:: PROVIDED RECORDS

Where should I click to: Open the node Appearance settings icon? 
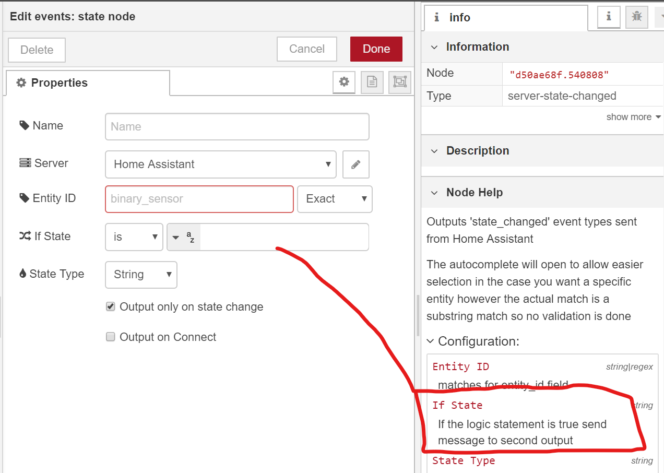pyautogui.click(x=399, y=82)
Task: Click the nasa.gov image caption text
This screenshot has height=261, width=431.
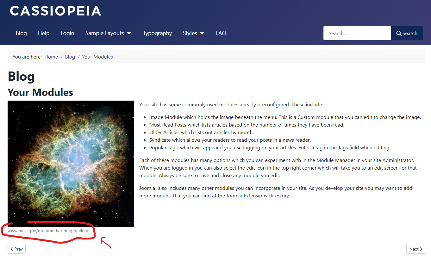Action: 48,231
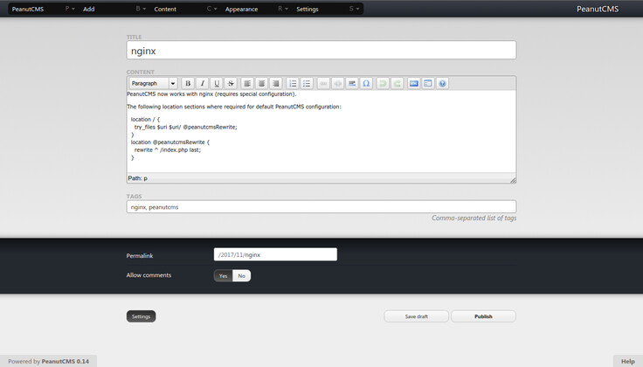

::::

# [EXERCISE DIRECTIONS]
Please copy the listing above word for word, omitting the pictures.

# [RESULT FOR THIS EXERCISE]
Where should I click to: Open the node Appearance settings icon? 
pyautogui.click(x=399, y=82)
Task: Click the nasa.gov image caption text
This screenshot has height=261, width=431.
Action: 48,231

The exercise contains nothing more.